Before that though, a snippet about me. My name is Maureen Ben-Davies. I finished my pediatric residency at the University of Chicago this past July. Currently, I’m a primary care research fellow at my alma mater, the University of North Carolina at Chapel Hill and pursuing my masters in public health at the Gillings School of Global Public Health. I have travelled to Jamaica many times before on vacation and for my wedding, which is why I can’t believe I had the good fortune of finding an organization which would allow me to put my skills to use and “give back” to a country that I’ve loved for a long time.

I’ve never stayed a Couples resort before–or any other all-inclusive for that matter. My husband and I have prided ourselves on traveling “off the beaten path” when we venture abroad and everytime we’ve stayed here in Jamaica, we’ve chosen smaller hotels with few amenities so it’d force us to meet locals and feel like locals. That said, Couples is a really nice place. I’ll say that on our previous vacations here, we’ve found it hard to “do nothing” for more than three days, then we get bored. There is no reason for you to feel bored here. You can be as idle or as busy as you like. Today was a day off for me to get acclimated so I went on an orientation for new guests and was blown away by how many activities you could do. Call me naive, but I was like “this is why people keep coming back to all-inclusives…This is sweet.” Not as cheesy as I thought it’d be either. I’ll see if I have time/energy after volunteering to take advantage of some of the resources. The staff have been amazingly helpful, friendly and resourceful.

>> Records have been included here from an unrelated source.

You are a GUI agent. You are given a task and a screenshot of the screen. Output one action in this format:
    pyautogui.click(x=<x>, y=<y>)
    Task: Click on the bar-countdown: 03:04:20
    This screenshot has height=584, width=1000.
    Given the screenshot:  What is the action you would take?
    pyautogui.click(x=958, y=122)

The bag that I picked up from reception containing my laptop and pre-paid cell phone was very handy. I wouldn’t have stressed about what kind of walk-around bag to use if I’d known this would be available. It has everything that you need to get started seeing patients: laptop, mouse, latex gloves, reflex hammer, a print out of the ISSA Trust Foundation mission orientation manual that had the contact numbers for everyone, a medication formulary print out. All I need to add is my otoscope/ophthalmoscope, stethoscope and pen and I’m good to go! Also, the villa that I’m staying at has many useful handbooks that I didn’t even think (or have room) to pack! Harriet Lane, Handbook of Medicine in Developing Countries, Atlas of Pediatrics in the Tropics, the AAP Red Book.
…Oh! No need to pack a water bottle either; the resort gives you a very durable plastic one with a clasp to hook it onto any bag you’re carrying…super handy!

Tomorrow is my first day and I’m going to Port Antonio, it’s a long ride, about 2 hours so it should be a pretty long day.